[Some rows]

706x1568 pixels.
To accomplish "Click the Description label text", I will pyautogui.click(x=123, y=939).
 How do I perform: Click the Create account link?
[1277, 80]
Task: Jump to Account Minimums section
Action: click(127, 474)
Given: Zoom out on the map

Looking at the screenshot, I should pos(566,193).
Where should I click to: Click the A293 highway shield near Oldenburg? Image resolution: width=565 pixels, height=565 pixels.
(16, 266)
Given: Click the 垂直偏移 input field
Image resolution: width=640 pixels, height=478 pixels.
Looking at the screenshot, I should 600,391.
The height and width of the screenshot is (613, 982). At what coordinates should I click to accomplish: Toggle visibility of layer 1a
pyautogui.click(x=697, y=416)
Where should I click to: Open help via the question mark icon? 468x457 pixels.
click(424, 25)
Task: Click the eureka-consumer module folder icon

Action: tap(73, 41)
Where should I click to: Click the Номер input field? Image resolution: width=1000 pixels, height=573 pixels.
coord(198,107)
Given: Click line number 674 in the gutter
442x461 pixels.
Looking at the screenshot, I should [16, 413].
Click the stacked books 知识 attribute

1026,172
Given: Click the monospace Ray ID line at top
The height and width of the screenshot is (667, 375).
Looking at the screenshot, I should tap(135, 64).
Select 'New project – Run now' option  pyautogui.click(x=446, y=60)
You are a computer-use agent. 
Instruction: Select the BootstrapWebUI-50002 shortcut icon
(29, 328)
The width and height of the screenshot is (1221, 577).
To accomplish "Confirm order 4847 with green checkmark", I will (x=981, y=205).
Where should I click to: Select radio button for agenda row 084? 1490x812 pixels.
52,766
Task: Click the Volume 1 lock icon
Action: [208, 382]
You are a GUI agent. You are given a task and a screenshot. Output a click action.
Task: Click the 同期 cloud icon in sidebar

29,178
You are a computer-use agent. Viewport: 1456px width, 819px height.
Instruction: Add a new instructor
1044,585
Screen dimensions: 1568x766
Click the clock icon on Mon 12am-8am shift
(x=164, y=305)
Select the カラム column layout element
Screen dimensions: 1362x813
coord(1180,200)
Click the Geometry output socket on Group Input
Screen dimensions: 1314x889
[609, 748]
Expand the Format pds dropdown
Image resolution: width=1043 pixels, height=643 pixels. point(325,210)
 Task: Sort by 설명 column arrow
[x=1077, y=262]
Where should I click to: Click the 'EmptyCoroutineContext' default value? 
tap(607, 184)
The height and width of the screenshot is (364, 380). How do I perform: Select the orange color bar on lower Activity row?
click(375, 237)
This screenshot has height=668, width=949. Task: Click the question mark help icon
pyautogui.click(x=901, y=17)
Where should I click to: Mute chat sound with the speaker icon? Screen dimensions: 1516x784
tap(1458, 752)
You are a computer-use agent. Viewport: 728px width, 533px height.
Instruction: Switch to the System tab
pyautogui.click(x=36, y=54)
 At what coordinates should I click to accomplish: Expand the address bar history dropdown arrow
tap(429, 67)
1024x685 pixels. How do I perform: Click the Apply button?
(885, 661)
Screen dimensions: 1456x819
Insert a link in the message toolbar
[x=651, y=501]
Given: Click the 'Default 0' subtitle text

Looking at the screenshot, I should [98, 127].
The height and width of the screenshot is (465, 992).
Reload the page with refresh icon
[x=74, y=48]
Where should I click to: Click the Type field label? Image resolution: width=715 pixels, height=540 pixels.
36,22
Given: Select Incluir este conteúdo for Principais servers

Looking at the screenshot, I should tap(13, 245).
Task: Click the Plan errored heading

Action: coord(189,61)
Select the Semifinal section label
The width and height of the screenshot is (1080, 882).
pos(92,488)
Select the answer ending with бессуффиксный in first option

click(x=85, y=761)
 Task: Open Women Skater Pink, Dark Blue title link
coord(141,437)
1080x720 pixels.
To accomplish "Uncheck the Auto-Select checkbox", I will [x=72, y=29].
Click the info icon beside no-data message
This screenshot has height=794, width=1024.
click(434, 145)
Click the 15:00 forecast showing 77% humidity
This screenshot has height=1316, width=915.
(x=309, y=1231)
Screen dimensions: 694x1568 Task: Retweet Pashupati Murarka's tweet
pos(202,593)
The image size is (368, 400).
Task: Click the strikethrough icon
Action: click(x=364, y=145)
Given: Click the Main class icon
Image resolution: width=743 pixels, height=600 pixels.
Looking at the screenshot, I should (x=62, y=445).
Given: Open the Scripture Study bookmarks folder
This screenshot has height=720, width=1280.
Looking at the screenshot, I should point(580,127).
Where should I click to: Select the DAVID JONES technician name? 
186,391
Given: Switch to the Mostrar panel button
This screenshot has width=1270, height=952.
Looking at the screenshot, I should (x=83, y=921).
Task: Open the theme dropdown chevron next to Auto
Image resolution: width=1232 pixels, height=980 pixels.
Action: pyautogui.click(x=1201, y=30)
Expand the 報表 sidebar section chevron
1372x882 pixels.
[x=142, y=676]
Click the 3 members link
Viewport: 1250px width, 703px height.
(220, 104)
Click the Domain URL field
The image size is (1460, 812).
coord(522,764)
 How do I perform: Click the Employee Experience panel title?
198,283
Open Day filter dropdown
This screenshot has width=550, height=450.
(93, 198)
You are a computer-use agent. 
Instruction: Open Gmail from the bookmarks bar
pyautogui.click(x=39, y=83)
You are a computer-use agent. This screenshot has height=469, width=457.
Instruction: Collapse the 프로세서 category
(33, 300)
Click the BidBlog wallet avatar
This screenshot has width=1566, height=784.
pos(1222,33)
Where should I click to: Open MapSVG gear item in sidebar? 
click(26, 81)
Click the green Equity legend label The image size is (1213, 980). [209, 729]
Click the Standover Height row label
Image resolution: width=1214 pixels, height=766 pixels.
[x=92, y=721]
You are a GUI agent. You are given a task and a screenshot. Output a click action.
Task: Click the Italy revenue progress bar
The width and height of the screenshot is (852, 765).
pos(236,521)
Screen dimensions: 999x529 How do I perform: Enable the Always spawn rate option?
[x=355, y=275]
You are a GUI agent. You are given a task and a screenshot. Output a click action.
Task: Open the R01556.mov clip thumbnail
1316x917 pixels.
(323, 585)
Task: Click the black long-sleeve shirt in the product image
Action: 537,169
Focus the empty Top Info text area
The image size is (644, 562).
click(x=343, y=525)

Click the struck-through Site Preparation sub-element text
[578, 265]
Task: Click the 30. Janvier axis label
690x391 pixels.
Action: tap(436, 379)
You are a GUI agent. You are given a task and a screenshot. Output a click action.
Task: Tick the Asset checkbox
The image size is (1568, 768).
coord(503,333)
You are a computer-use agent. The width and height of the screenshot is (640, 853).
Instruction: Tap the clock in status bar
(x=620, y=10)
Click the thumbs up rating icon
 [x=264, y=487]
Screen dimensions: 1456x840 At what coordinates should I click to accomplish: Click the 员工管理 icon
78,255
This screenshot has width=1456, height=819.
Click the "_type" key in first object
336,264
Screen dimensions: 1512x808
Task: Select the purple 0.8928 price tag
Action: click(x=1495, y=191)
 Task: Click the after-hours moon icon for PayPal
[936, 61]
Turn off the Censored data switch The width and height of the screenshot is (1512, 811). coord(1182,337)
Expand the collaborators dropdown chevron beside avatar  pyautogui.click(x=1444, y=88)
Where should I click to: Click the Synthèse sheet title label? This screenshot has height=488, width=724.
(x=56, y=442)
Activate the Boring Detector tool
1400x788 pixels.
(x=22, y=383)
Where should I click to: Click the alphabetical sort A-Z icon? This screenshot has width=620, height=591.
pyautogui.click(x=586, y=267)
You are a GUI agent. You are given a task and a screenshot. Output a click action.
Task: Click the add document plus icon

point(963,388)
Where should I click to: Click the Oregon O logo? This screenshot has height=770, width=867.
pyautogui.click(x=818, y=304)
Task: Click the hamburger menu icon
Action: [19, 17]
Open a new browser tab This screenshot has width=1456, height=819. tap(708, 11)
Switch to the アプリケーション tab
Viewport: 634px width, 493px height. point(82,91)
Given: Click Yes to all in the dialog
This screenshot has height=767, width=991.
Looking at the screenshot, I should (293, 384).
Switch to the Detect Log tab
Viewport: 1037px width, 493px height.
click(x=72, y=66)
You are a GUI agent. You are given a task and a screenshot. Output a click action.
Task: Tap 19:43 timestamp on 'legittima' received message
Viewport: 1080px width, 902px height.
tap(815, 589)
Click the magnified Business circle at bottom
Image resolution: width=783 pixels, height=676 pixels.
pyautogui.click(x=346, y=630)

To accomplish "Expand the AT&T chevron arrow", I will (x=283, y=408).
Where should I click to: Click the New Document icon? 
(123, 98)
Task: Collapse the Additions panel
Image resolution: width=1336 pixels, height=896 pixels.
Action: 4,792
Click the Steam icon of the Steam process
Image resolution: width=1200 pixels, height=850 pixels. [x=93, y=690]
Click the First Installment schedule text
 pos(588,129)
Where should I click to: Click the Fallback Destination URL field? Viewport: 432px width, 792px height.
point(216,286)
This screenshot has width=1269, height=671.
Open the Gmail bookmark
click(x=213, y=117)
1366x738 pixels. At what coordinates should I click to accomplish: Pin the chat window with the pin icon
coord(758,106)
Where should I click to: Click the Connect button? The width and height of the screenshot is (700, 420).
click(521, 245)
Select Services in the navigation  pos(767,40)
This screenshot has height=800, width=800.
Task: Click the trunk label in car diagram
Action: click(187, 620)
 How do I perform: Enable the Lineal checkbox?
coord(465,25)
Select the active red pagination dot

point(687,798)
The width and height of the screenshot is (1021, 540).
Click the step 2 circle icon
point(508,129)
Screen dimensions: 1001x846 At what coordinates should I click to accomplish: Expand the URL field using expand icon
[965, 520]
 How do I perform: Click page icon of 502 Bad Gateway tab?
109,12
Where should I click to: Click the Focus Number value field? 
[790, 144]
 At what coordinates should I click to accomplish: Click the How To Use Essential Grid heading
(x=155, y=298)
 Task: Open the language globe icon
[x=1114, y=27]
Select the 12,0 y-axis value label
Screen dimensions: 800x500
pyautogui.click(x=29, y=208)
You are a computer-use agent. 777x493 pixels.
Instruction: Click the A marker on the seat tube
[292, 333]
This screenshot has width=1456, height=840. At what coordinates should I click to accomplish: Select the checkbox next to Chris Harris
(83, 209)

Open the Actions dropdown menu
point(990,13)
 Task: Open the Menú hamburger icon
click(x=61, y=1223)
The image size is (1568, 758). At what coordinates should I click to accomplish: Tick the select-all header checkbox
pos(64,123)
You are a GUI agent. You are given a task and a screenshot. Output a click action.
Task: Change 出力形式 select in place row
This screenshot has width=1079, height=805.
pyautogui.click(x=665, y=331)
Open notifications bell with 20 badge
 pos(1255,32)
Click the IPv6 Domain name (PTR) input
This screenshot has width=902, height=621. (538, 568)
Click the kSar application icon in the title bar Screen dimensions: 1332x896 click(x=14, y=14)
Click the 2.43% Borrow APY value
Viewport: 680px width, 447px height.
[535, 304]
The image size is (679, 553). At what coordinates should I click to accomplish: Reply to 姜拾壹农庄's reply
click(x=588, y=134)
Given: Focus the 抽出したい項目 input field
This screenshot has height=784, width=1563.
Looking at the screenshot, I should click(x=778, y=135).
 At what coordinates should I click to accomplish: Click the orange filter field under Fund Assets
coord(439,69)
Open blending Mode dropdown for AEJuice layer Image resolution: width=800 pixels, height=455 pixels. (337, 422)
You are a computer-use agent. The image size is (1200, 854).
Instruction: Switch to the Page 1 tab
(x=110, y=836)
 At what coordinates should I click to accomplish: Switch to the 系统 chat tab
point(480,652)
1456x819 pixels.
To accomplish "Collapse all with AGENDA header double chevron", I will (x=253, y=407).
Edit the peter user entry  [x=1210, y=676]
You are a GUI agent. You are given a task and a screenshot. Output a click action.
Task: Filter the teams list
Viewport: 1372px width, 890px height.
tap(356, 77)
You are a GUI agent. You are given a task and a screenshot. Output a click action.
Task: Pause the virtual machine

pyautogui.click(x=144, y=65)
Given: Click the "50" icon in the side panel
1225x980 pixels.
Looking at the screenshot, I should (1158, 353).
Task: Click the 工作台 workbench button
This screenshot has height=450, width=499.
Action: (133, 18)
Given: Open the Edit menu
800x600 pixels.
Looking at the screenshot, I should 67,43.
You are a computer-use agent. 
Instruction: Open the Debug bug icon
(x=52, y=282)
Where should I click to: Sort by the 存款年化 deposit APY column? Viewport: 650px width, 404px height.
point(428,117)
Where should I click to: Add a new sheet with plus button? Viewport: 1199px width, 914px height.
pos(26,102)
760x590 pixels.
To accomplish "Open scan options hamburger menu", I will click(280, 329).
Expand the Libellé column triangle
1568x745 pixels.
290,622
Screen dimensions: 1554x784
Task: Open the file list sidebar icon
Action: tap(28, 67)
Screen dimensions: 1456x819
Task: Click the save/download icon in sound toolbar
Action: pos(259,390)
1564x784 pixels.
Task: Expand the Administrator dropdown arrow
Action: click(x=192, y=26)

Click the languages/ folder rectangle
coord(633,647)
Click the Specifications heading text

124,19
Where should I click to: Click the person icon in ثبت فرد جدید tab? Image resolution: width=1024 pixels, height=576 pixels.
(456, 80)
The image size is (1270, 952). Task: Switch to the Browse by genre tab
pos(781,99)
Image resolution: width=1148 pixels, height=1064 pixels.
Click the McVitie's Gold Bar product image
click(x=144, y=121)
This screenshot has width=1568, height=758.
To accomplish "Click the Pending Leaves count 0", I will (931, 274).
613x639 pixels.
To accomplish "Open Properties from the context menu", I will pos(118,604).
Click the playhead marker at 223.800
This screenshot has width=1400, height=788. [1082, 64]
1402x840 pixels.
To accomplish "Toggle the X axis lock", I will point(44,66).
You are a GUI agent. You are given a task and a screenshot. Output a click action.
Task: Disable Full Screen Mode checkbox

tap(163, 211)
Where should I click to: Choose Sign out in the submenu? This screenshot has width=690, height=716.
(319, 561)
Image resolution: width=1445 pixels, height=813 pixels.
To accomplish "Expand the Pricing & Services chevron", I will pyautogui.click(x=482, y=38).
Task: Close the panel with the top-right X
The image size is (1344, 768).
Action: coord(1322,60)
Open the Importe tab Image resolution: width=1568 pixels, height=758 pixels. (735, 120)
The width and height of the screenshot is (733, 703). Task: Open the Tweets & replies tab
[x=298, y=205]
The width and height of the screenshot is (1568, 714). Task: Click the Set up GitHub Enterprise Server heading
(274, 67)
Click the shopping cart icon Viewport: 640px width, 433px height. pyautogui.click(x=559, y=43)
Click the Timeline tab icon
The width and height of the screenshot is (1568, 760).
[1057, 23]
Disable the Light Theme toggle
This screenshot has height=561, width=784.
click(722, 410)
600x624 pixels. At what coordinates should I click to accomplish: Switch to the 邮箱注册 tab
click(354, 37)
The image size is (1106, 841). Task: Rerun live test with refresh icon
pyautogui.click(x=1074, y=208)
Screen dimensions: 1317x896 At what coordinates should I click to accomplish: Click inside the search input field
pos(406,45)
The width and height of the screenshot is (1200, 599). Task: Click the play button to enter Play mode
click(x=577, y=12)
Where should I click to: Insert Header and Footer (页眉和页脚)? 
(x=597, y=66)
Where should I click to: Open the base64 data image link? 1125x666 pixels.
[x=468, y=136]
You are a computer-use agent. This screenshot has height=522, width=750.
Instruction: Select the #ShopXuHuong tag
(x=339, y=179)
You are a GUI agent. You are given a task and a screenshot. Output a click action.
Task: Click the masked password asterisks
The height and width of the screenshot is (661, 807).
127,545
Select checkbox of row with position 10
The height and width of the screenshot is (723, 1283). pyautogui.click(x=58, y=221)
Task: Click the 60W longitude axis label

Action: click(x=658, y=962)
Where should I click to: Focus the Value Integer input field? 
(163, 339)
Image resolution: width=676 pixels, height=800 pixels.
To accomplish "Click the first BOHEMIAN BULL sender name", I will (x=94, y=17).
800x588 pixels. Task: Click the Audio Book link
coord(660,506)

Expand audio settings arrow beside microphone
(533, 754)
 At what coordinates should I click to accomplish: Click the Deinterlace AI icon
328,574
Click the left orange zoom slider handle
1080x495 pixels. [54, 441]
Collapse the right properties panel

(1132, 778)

- _THE PROBLEM_
Arrange the lines starting at the beginning of the rows and ending at the line containing "will (x=981, y=205)." as a numbered list, leaving out blank lines.

- _FULL RESPONSE_
1. 706x1568 pixels.
2. To accomplish "Click the Description label text", I will pyautogui.click(x=123, y=939).
3.  How do I perform: Click the Create account link?
4. [1277, 80]
5. Task: Jump to Account Minimums section
6. Action: click(127, 474)
7. Given: Zoom out on the map
8. Looking at the screenshot, I should pos(566,193).
9. Where should I click to: Click the A293 highway shield near Oldenburg? Image resolution: width=565 pixels, height=565 pixels.
10. (16, 266)
11. Given: Click the 垂直偏移 input field
12. Image resolution: width=640 pixels, height=478 pixels.
13. Looking at the screenshot, I should 600,391.
14. The height and width of the screenshot is (613, 982). At what coordinates should I click to accomplish: Toggle visibility of layer 1a
15. pyautogui.click(x=697, y=416)
16. Where should I click to: Open help via the question mark icon? 468x457 pixels.
17. click(424, 25)
18. Task: Click the eureka-consumer module folder icon
19. Action: tap(73, 41)
20. Where should I click to: Click the Номер input field? Image resolution: width=1000 pixels, height=573 pixels.
21. coord(198,107)
22. Given: Click line number 674 in the gutter
23. 442x461 pixels.
24. Looking at the screenshot, I should [16, 413].
25. Click the stacked books 知识 attribute
26. 1026,172
27. Given: Click the monospace Ray ID line at top
28. The height and width of the screenshot is (667, 375).
29. Looking at the screenshot, I should tap(135, 64).
30. Select 'New project – Run now' option  pyautogui.click(x=446, y=60)
31. You are a computer-use agent. 
32. Instruction: Select the BootstrapWebUI-50002 shortcut icon
33. (29, 328)
34. The width and height of the screenshot is (1221, 577).
35. To accomplish "Confirm order 4847 with green checkmark", I will (x=981, y=205).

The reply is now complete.